Written request =>
Revise the passage about the last month of summer, starting with "The endless days" and going on through "baby I know.", with "backpack" changed to "lunchbox".

Given passage =>
::::::::

The endless days of summer seem less so when divided up by vacations and ministries and separated into three month blocks and two are already behind us. School starts in just one more month, the rush for pencils and a new backpack, clothes that aren’t stained from mud fights and drips from ice cream cones, shoes to fit feet that grew while exposed to grass and sand and fresh air, it all speeds the clock on the last month until suddenly the noise and chaos are over and quiet has come again. I know from too many years what to expect, this last month is precious. The urgency with I will lay out paints on the porch, build fires in the back, take trips to the zoo and water fountains on campus, sure it is for him but also because I need to wring every last bit out of summer with this child before he becomes a first grader, taking more steps away from the baby I know.

Time is a cruel reminder of how little control I have as I mark my calendar, look at anniversaries and wonder about progress. I joked with a friend about how little patience I have, something I surely should have gained now at my age. Rather, I am throwing my hands up, this is now a registered character flaw I cannot fix, must manage and accept. I want everything now. I need resolution, dessert, to lose my extra weight, hotter coffee, a haircut, a nap, all now. Right as the need arises, my mind contorts in confusion when events don’t happen at my speed. Thus slowing down summer, keeping this child safely just a boy and not sending him ever out into a dangerous world of choices filled with drugs and sex and violence, I want it all to stop, an unusual speed setting for me. A contradiction, borne of too much knowledge, too much loss, heartache that steals sleep and brings unexpected tears, I just want us to play more. Then a friend posted about adopting her daughter and I was reminded again of who God is and who I am.

Without sharing too much, she talked about her desire for a child and waiting, waiting, all the while her daughter was being born far away and she would meet her years later. I know this family and the absolute joy in the mothering, the delight she takes in her children. She has talked freely about her agony during her times of infertility. Yet God had a bigger plan all along, her family brings smiles and laughter to our circle and inspires many others to consider the same road. What can I learn from her celebration yesterday? Is God any less aware of the desires of my heart? Isn’t it quite possible that what I am asking for is so small compared to what He is bringing to us?

Faithful waiting, living fully while the clock keeps ticking, continuing to do the next right thing, this is God’s ask of me. Trusting that one day I will write about joyous reconciliations, about bigger loves and wilder outcomes, that is believing that God is in control of the calendar, the world, my heart. So we will make our muddy messes on the front porch, have s’mores in the back, we will paint rocks and maybe some trees with abandon. School will start soon enough, the boy will continue to grow. God protects him more than I ever will be able to, He just wants me to love him today. My job is really quite easy when put that way. Let the clock tick, we have playing to do.

::::::::

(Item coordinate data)
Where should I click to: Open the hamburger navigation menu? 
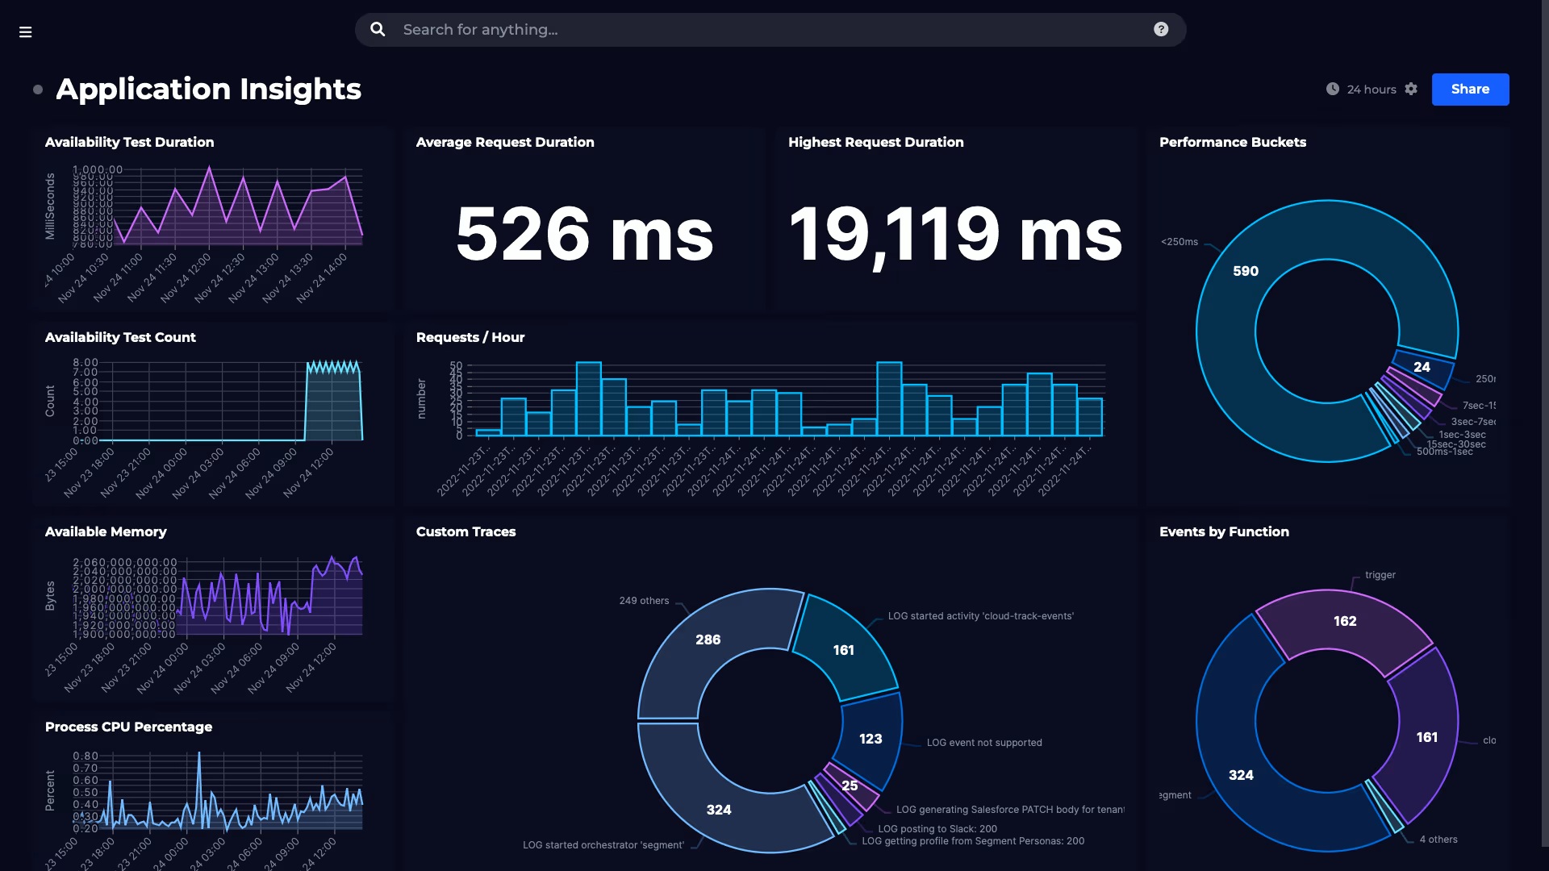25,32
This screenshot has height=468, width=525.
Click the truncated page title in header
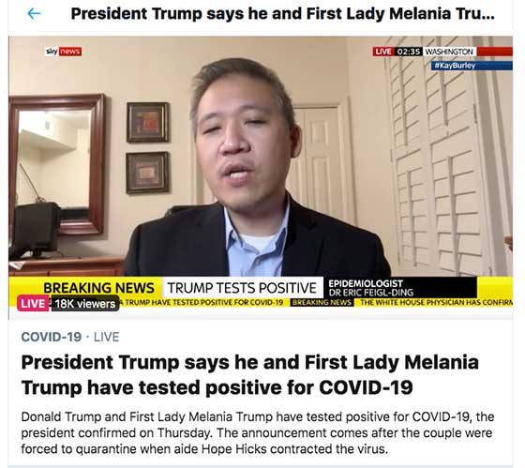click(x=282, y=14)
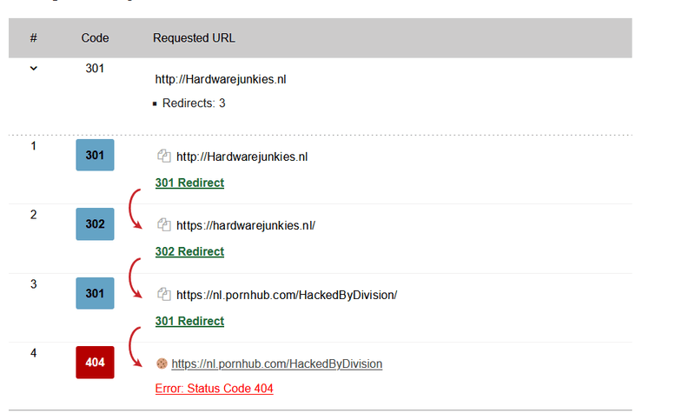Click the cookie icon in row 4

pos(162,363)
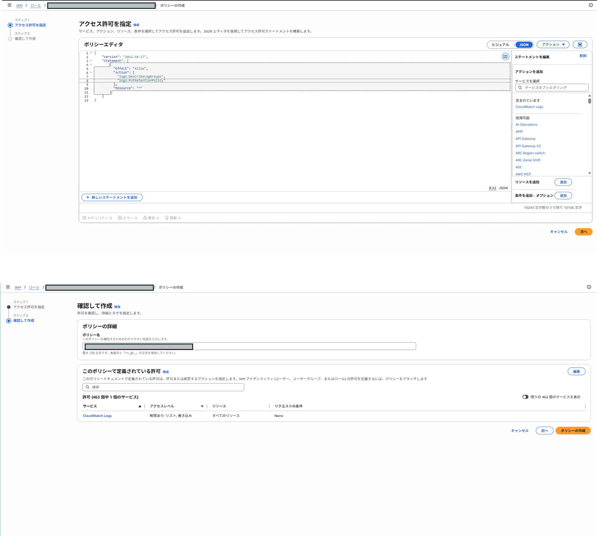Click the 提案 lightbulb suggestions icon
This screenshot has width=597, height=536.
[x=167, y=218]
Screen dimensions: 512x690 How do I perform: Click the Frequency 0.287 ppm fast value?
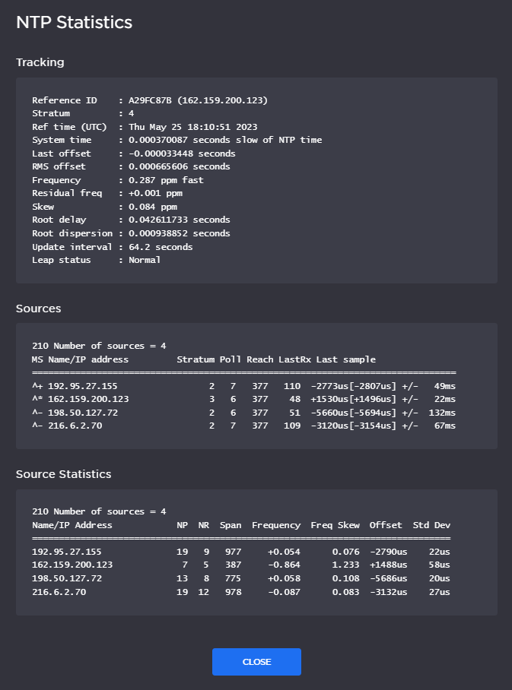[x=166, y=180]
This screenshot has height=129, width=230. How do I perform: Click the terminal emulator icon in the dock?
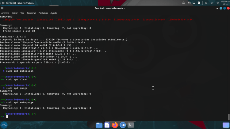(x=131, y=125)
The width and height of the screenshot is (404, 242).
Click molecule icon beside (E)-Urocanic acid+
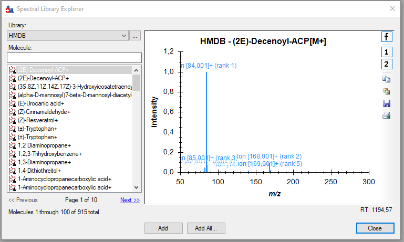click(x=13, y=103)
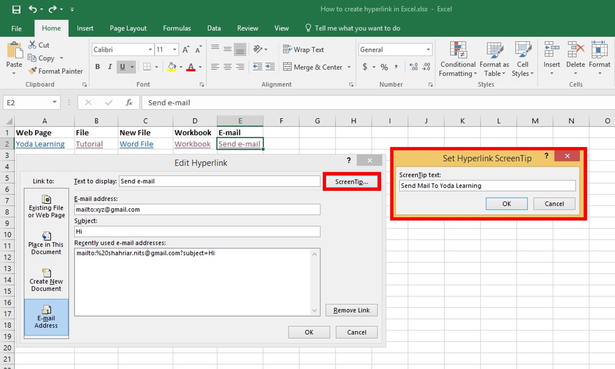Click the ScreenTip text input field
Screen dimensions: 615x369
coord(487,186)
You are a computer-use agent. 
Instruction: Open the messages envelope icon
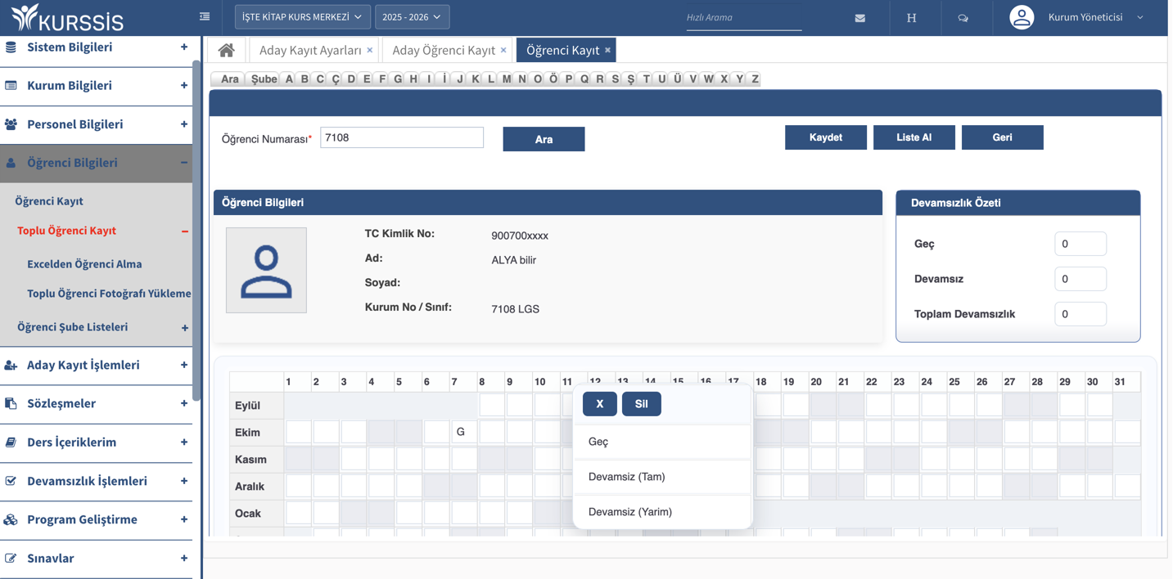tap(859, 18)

::::::::

Task answer =>
The endless days of summer seem less so when divided up by vacations and ministries and separated into three month blocks and two are already behind us. School starts in just one more month, the rush for pencils and a new lunchbox, clothes that aren’t stained from mud fights and drips from ice cream cones, shoes to fit feet that grew while exposed to grass and sand and fresh air, it all speeds the clock on the last month until suddenly the noise and chaos are over and quiet has come again. I know from too many years what to expect, this last month is precious. The urgency with I will lay out paints on the porch, build fires in the back, take trips to the zoo and water fountains on campus, sure it is for him but also because I need to wring every last bit out of summer with this child before he becomes a first grader, taking more steps away from the baby I know.